REQUIREMENT 1
Answer these questions from the lists below:
(a) Which list number is dedicated to Claire?
(b) Which two animals are combined to make "Manaraffe"?
(c) Which aircraft appears among the methods of transportation to avoid?

PASSAGE SHOWN
------------
Sunday, December 16, 2007

List Twenty One.

A list of methods of transportation to avoid:

1. Any of the following rivers: Styx, Phlegethon, Lethe, Cocytus, and Acheron.
2. Two-toed sloths.
3. Any untested time machine.
4. Cars missing their engines.
5. Bikes missing their brakes.
6. Amelia Earhart's Lockheed 10E.
7. The Titanic.
8. Skydiving without a parachute
9. With your diarrhetic
10. AND FINALLY THE WORST OF ALL - THE STUPID GREYHOUND BUS SYSTEM BECAUSE THEY TAKE FOREVER AND ALWAYS BREAK DOWN.

Sunday, December 2, 2007

List Twenty (for Claire).

A list of Justin Timberlake lyrics that are either ridiculous or unnecessary:

1. I think she's ready to blow / Must be my future sex love sound
2. They call me candle guy / simply because I am on fire
3. When you cheated girl / My heart bleeded girl
4. Let's watch Sex and the City or Desperate Housewives / Simon says touch yours while you touch mine
5. Ridin' in the drop top with the top down / Saw you switchin' lanes girl
6. Hi my name is Bob and I work at my job
7. In the mall kids, "that's how the chain glow" / Point to her they say, "wow, it's the same glow" / Point to me I say, "yeah, it's the same dough"
8. Said the air is thick / it's smelling right / So you pass to the left and you sail to the right
9. When you took my hand up so calm / Touched it to your cherry lip balm
10. I wanna be your lake / for your bay / And any problems that you have / I wanna wash 'em away

Wednesday, November 28, 2007

List Nineteen.

A list of animal combinations are pretty fun to say (and imagine!)

1. Beaver + Caribou = Beaverbou
2. Falcon + Centipede = Falcopede
3. Platypus + Spider = Platypider
4. Kangaroo + Raccoon = Kangaccoon
5. Hummingbird + Walrus = Hummingrus
6. Tarantula + Cicada = Taranticada
7. Manatee + Giraffe = Manaraffe
8. Narwhal + Flamingo = Narwhingo
9. Dolphin + Nematode = Dolphitode
10. Albatross + Chinchilla = Albachilla

Monday, November 26, 2007

List Eighteen.

A list of measuring units that are seeking a comeback (in that fast-paced world of size and scale!):

1. Zeptometer.
2. Smoot.
3. Kilodalton.
4. Avogram.
5. Pulgada.
6. Palm.
7. Fathom.
8. Barleycorn.
9. Jigger.
10. Chaldron.

List Seventeen.

A list of things your cell phone would like for Christmas:

1. Ear muffs.
2. An all-expenses paid trip to the Pitcairn Islands.
3. A manicure.
4. An old-fashioned address book or a T1-83 calculator.
------------
MATERIAL PROVIDED

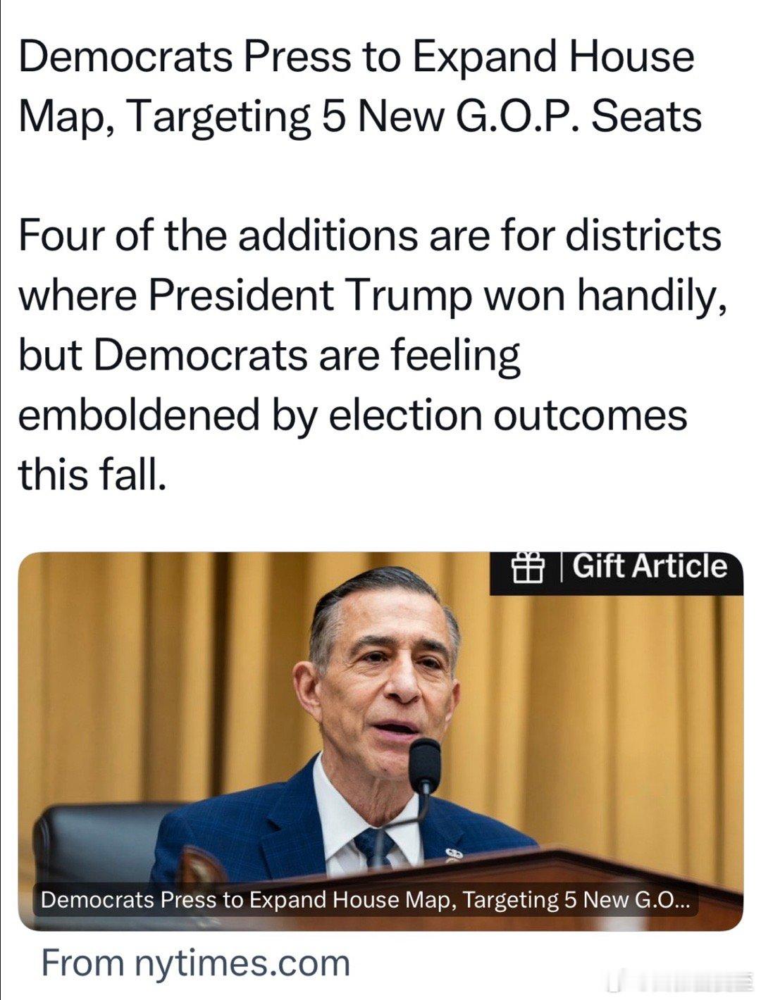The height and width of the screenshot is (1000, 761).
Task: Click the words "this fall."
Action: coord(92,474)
------------
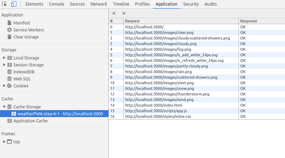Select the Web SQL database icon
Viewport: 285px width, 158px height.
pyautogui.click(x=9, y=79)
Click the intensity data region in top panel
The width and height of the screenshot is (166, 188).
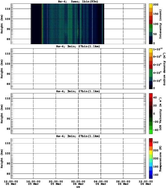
------------
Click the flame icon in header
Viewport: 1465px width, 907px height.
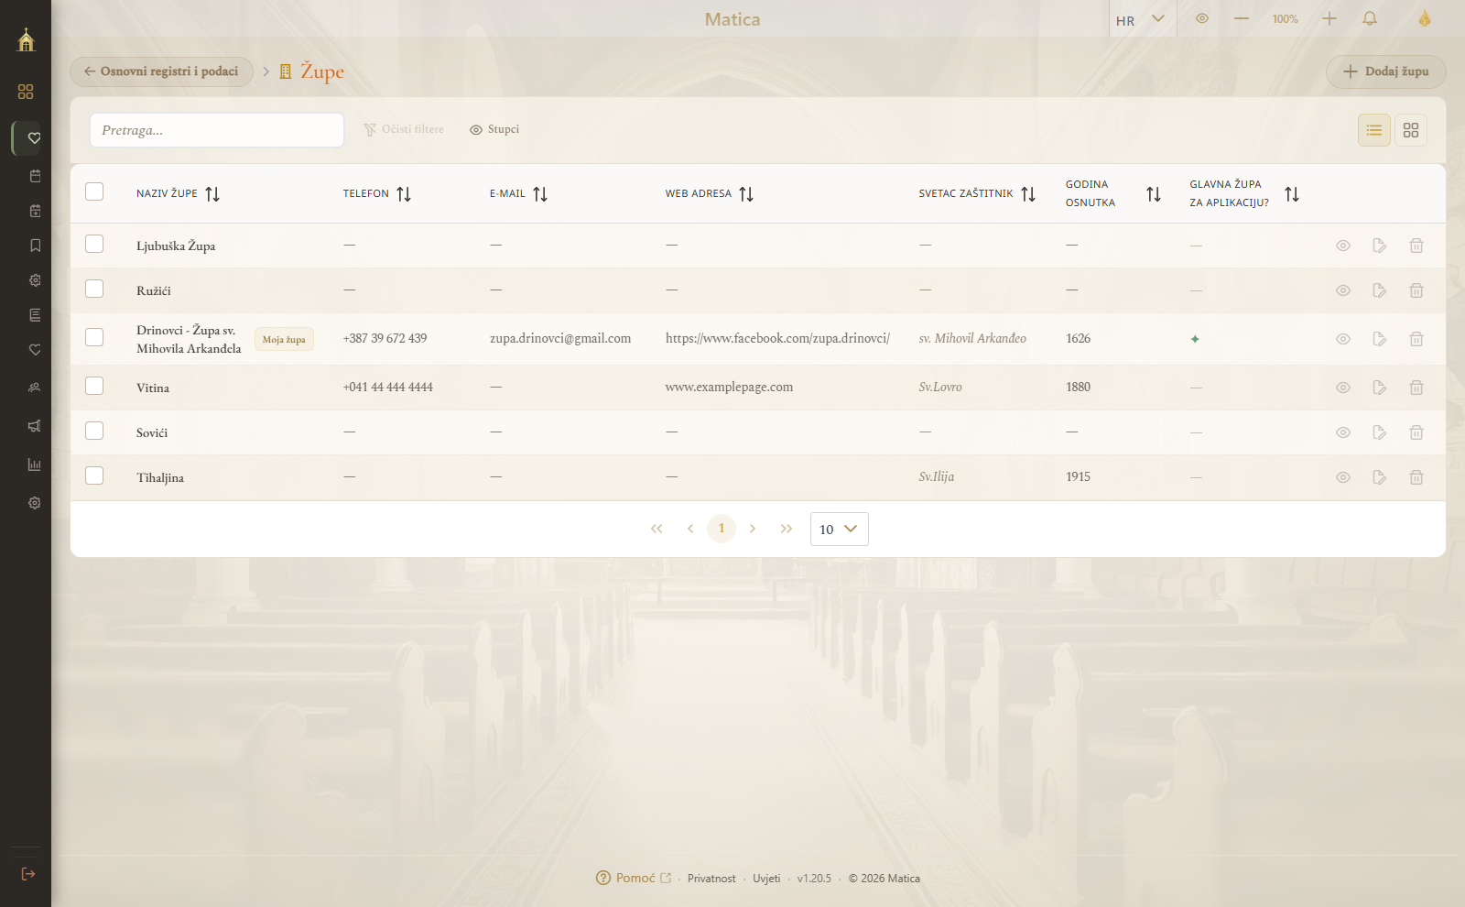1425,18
------------
REQUIREMENT 2
From the records above, copy the part that opens with the line containing "Select the Web SQL database icon" and closes with the line containing "The width and", both lines included. Leave out the pictures.

OUTPUT 1
(a) List Twenty
(b) Manatee and Giraffe
(c) Amelia Earhart's Lockheed 10E

OUTPUT 2
Select the Web SQL database icon
Viewport: 285px width, 158px height.
pyautogui.click(x=9, y=79)
Click the intensity data region in top panel
The width and height of the screenshot is (166, 188).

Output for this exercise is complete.